Getting a cloud account


This section is intended for members of UIS. Procedures relating to cloud products are evolving over time. Make sure to check the UIS hosting services page for the latest procedures and advice.

There are three steps required to make use of cloud products for a service or for personal experimentation:

  • selecting a public cloud provider,
  • getting a cost centre code for billing, and
  • having some initial infrastructure provisioned for you.

The following sections describe the steps, as of writing, you will need to follow if you want to request access to a public cloud. Unfortunately much of this is still a manual process. UIS are working to make this process more automated and self-service over time.

Selecting a cloud

UIS are currently in a position to offer access to two public clouds within UIS: Amazon Web Services (AWS) and Google Cloud. Only AWS is currently offered to the rest of the University. More public cloud providers are likely to become available over time.

As of writing, UIS has more in-house expertise with Google Cloud but does make use of cloud products from AWS as well. Anecdotal evidence from UIS members suggests that Google Cloud is slightly easier to work with whereas AWS has a greater range of products and more documentation available in the public domain.

The Technical Design Authority (TDA) does not recommend any particular public cloud at this time.

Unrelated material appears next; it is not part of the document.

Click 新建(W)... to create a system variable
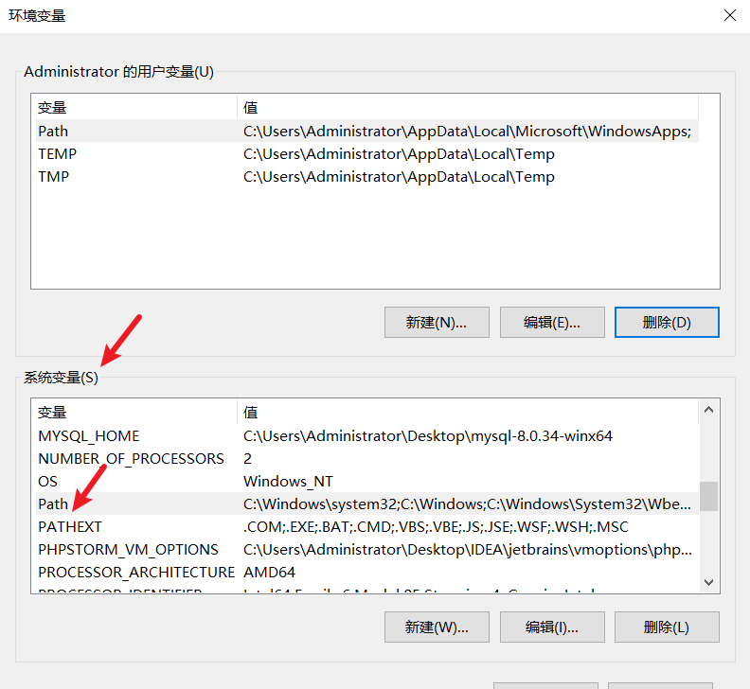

Getting a cost centre code

Once you have selected a public cloud, make use of either the Google or Amazon pricing calculator to get an estimate for the monthly cost of your service. This need not be accurate to the penny but should provide an order of magnitude indication of expected cost.

For personal experimentation Team Leads should estimate a reasonable cost based on the products their team wishes to experiment with.

Email this estimate to and request that they allocate a forecast for the expenditure and provide you with a cost centre code in return.

Requesting initial infrastructure

Once you have a cost centre code, email specifying which cloud(s) you wish to use, the cost centre code and an initial set of account administrators. For business continuity reasons it is preferable to have at least two administrators. The cloud products you use will be grouped together under a single name. If the resources are intended to be used for a single service or personal experimentation please make that clear in the email.

What you get in return will depend on the cloud you have requested.

Amazon Web Services

AWS Identity and Access Management (IAM) has the concept of a root user where all authority to create, delete and manage cloud products originates. A root user can create multiple IAM users and grant each user access to cloud products by means of IAM policies. This process is described in a getting started document provided by AWS.

You will be given a root user identity which can be used to create IAM users which, in turn, will be able to manage cloud products.


As its name suggests the "root user" is a powerful credential and should only be used to bootstrap the initial set of IAM users.

Google Cloud


UIS are in the process of finalising how Google Cloud will be made available to the rest of The University. This provision is subject to change.

There are three sorts of Google account which are used in Google Cloud: ordinary Google accounts, G Suite accounts and service accounts. The majority of UIS members will have a {CRSid} G Suite account which they can access using their Raven credentials. Service accounts are created within the Google Cloud platform and are authenticated by a private key as opposed to a password.

Google groups cloud resources into projects and groups projects into folders.

When Google Cloud is provisioned for you, you will get:

  • a Google folder for admins to create projects in,
  • a meta project within the folder which contains cloud resources used to administer the Google Cloud service within UIS,
  • a service account within the meta project which has the same rights as admins, and
  • a private key which can be used to authenticate as the service account stored as a Secret Manager secret within the meta project.

Additionally, admins will be given rights to associate projects with the UIS billing account but only within their Google folder.


The G Suite account of a product admin is a high-value credential. It is mandatory that admins protect their account with two-step verification.

Hands on with Amazon Web Services


This section has not yet been written. Contributions are welcome via merge requests in the Developers' Hub project for this website.

Hands on with Google

This site has a dedicated page which describes a simple deployment using Google Cloud.